Drowned Town explores the multigenerational impact caused by the loss of home and illuminates the joys and sorrows of a group of people bound by western Kentucky’s Land Between the Lakes and the lakes that lie on either side of it. The linked stories are rooted in a landscape forever altered by the impoundment of the Tennessee and Cumberland rivers and the taking of property under the power of eminent domain to create the national recreation area on a narrow strip of land running between the lakes. The massive federal land and water projects that came in quick succession were designed to serve the public interest by providing hydroelectric power, flood control, and economic progress for the region, but at great sacrifice for those who gave up their homes, livelihoods, towns, and history in the process.

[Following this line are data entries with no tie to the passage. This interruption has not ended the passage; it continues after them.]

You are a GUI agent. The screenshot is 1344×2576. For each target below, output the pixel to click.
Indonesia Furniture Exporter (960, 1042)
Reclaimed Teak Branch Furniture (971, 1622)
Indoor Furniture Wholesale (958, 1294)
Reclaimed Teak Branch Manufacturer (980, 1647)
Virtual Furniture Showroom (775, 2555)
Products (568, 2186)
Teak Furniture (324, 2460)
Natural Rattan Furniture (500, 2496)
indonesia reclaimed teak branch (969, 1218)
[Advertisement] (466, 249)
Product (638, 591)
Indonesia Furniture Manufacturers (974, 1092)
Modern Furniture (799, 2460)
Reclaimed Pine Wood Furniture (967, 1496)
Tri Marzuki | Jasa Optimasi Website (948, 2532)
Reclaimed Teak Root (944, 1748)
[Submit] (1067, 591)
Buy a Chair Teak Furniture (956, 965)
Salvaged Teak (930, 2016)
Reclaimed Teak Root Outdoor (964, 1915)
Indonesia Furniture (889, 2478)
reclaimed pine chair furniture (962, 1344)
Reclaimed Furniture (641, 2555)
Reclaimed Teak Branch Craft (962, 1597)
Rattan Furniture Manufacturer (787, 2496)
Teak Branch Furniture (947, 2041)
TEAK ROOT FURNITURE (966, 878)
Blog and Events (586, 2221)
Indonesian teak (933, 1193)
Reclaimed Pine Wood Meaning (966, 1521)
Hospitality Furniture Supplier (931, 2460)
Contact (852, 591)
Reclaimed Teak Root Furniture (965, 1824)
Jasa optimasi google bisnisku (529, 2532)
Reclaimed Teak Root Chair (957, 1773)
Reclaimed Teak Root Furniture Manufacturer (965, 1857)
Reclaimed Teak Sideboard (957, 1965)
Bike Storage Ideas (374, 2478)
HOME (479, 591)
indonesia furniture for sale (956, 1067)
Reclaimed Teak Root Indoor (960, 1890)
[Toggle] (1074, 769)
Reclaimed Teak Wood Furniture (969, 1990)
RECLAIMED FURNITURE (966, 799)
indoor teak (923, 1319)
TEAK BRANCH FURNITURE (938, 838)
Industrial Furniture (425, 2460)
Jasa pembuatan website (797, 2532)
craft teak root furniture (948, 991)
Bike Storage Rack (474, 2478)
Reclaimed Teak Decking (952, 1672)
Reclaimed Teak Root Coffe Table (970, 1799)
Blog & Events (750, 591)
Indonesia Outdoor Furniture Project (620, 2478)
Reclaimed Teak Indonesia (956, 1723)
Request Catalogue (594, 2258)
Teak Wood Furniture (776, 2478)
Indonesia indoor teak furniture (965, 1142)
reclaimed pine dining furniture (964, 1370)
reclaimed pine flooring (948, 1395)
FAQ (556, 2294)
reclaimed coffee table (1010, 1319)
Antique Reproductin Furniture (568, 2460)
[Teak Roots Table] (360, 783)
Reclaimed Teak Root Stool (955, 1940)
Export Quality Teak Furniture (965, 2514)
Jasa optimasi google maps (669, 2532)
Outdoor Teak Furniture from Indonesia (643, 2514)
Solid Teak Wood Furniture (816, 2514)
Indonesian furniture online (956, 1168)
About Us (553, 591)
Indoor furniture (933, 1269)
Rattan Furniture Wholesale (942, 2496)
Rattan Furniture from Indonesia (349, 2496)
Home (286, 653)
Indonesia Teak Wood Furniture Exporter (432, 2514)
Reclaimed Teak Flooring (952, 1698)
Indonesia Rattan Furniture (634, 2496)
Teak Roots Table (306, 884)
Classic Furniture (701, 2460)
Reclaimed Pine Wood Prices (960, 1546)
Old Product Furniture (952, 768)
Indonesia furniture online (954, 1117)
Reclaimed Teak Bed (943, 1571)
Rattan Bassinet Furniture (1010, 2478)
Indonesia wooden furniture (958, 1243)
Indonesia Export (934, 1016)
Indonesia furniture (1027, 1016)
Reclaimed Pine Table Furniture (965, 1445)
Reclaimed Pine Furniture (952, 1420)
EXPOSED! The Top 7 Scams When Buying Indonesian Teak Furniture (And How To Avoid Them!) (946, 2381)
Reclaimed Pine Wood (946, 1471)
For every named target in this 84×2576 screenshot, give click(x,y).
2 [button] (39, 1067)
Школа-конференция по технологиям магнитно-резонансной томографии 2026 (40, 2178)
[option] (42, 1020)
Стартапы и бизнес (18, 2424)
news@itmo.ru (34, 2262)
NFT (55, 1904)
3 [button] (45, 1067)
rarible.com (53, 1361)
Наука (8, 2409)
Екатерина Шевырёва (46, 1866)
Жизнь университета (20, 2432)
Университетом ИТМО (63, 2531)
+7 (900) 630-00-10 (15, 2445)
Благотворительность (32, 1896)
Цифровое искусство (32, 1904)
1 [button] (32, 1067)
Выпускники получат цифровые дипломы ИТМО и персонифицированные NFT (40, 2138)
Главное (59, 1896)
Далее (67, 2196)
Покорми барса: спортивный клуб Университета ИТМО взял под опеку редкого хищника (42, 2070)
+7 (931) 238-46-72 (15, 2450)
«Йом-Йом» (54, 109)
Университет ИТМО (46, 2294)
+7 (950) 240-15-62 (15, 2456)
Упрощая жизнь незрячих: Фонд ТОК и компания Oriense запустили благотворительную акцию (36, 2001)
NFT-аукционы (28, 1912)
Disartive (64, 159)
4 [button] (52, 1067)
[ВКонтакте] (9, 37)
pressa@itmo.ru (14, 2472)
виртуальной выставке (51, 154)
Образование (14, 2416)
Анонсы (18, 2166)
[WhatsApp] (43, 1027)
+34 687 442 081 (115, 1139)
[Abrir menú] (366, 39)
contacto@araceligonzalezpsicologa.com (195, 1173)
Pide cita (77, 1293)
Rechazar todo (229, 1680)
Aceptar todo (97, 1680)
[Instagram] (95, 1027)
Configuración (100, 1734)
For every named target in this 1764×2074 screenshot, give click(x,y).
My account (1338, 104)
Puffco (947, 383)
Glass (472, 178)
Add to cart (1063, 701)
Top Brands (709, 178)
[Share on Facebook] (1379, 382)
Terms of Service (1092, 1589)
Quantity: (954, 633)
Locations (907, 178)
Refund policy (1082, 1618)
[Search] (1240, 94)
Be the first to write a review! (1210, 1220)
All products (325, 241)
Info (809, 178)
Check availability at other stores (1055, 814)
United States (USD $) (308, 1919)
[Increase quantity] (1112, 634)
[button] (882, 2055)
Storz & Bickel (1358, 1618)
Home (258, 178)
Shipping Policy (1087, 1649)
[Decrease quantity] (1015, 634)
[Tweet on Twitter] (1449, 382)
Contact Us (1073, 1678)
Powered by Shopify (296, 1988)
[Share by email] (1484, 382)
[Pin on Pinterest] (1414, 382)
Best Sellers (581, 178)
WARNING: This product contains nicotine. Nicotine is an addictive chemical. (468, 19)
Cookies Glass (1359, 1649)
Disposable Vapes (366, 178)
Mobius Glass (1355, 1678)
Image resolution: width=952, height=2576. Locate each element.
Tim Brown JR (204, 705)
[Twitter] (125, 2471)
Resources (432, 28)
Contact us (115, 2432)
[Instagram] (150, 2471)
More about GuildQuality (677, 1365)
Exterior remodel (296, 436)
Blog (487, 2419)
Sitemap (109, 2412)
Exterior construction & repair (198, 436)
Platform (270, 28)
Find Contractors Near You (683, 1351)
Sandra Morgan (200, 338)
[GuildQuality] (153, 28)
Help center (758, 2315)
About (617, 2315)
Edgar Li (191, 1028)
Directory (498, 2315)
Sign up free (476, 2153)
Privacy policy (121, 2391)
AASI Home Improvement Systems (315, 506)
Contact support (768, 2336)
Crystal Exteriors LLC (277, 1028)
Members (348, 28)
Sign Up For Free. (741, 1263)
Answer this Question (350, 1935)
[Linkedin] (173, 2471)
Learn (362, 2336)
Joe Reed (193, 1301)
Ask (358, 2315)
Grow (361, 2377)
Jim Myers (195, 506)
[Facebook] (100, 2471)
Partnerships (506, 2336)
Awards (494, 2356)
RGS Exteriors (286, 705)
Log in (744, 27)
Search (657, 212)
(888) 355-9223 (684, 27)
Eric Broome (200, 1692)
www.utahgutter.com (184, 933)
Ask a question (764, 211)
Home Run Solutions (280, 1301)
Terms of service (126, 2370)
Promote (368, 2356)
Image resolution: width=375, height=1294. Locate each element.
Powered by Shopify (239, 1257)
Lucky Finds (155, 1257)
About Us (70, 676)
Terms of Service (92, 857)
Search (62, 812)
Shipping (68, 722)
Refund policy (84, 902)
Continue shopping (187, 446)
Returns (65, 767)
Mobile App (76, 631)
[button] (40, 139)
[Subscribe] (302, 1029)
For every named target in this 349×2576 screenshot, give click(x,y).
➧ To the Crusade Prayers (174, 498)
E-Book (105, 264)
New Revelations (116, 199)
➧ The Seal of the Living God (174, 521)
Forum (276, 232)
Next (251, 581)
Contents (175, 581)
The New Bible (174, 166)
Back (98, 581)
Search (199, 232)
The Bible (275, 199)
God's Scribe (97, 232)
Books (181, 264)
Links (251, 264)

The narrative follows two women characters whose lives are shaped by their friendship and connection to the place and goes back and forth in time to show how the creation of the lakes both healed and hurt the people connected to them. In the process, the stories focus on the importance of sisterhood and family, both blood and created, and how we cannot separate ourselves from our places in the world.
About the Author
Jayne Moore Waldrop is the author of Retracing My Steps, a finalist in the 2018 New Women’s Voices Chapbook Contest, and the forthcoming Pandemic Lent: A Season in Poems, both from Finishing Line Press. A western Kentucky native, Waldrop’s work has appeared in the Anthology of Appalachian Writers, Still: The Journal, Appalachian Review, New Madrid Review, Deep South Magazine, New Limestone Review, Women Speak and other literary journals. She lives in Lexington, Kentucky.